Sia Sic Alps che Dum Dum Girls li conoscono bene, mai gruppo come questi Mazes ha fatto worm-up calorico ai loro live frequentatissimi, mai una forza sconosciuta aveva portato in ebollizione il loro pubblico scalmanato a dovere e a temperatura di “mosto”; da Manchester questo giovane trio formato da Jack Cooper voce e chitarra, Conan Roberts al basso e Jarin Tabata alla chitarra, tre musicisti che ad un certo punto - visto il successo live delle loro “prestazioni” a band di pochi anni più grandi di loro – si pongono una domanda saliente: perché non provare a fare un disco pure noi?
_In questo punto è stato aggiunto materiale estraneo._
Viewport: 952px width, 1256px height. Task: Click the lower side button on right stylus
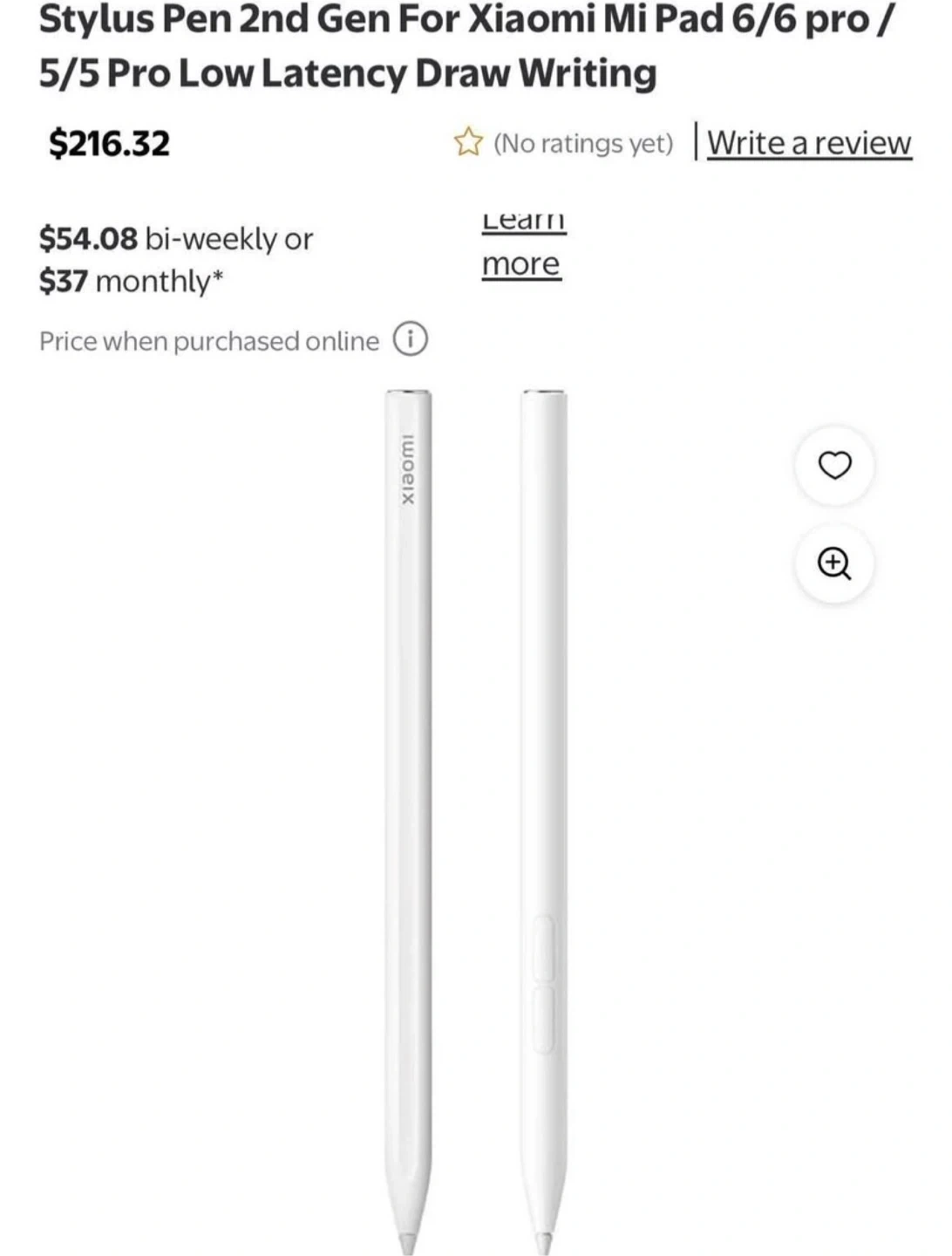pyautogui.click(x=543, y=1019)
Ed ecco la risposta, “A thousand heys”, scaramantiche tredici tracce sparate a raffica, forti di una genuinità e di una devozione verso gli Ottanta, Vaselines e Go Betweens – spirito immolato nella prima traccia del lotto – come un’avventura prettamente giovanile, magari con qualche sincretismo slabbrato ma con la voglia intatta di starci dentro e girare la ruota della fortuna e perché no, farci su dei soldoni.
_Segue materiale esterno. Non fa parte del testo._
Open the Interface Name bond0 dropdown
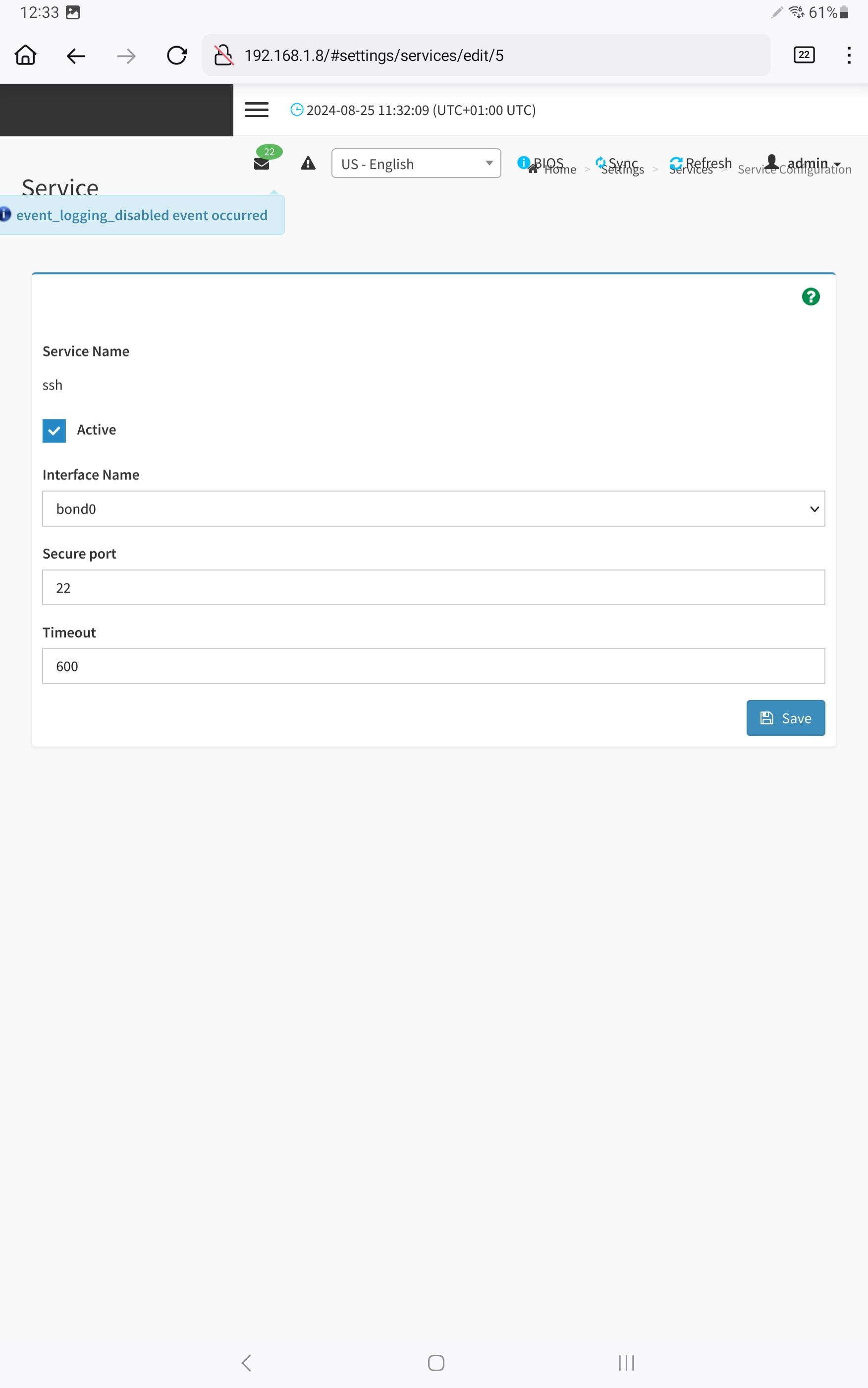Screen dimensions: 868x1388 click(434, 509)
Nulla di nuovo intendiamoci, ma un filato sonico in cui sbomballano felici anche Blur, brit pop, spore di Pavement, qualche ciuffo ribelle alla Superchunck e la travolgenza dei Buzzcocks, un’insalatona efficace che fa piacere ascoltare e che ti schizza adrenalina in faccia come uno scherzo tra amici; melodia, irriverenza e affidabilità orecchiabile al 100%, un disco ostentatamente carino, fresco come un gelatino di primo pomeriggio, elettrico come un farsi la barba all’una del mattino. Hanno un buon senso della scrittura questi Mazes, leggermente molli di quell’eclettismo tutto inglese che fa trend e vogue tra le intercapedini del brit-pop ma che lasciano segni riconoscibilissimi di un’inconfondibile smania di avere una personalità tutta loro, senza essere attaccati a questo o quello come scotch per fotografie.
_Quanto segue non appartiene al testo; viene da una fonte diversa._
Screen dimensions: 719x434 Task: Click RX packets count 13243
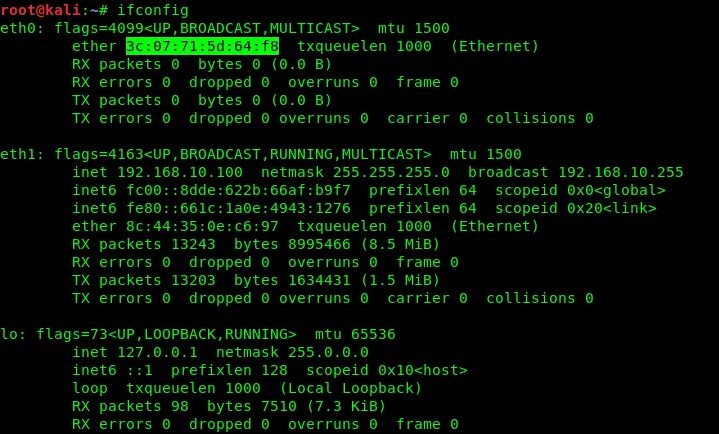coord(193,244)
Tutto gira intorno a due pezzi che fanno carato nell’intera tracklist, “Go betweens” e “Death house”, stupende motivazioni per avere questo cd tra le cose migliori ed urgenti da acquistare subito, ma non vanno prese sottogamba nessuna delle altre che tra il pizzico brit-surf di “Summer hits or J+J don’t like”, la bella elettricità alla Lemonheads “Bowie knives”, il passaggio indoor di “Eva” e il twist leggero che muove le chiappe in “Cenetaph” fanno pronostico vincente a questa band inglese che rappresenta sommariamente la cifra stilistica di un qualcosa, di un sentore acuto che prima o poi – una volta pagate le cambiali ispirative – piomberà tra di noi come una nuova cometa cui assegnare un nome ed uno spazio idoneo.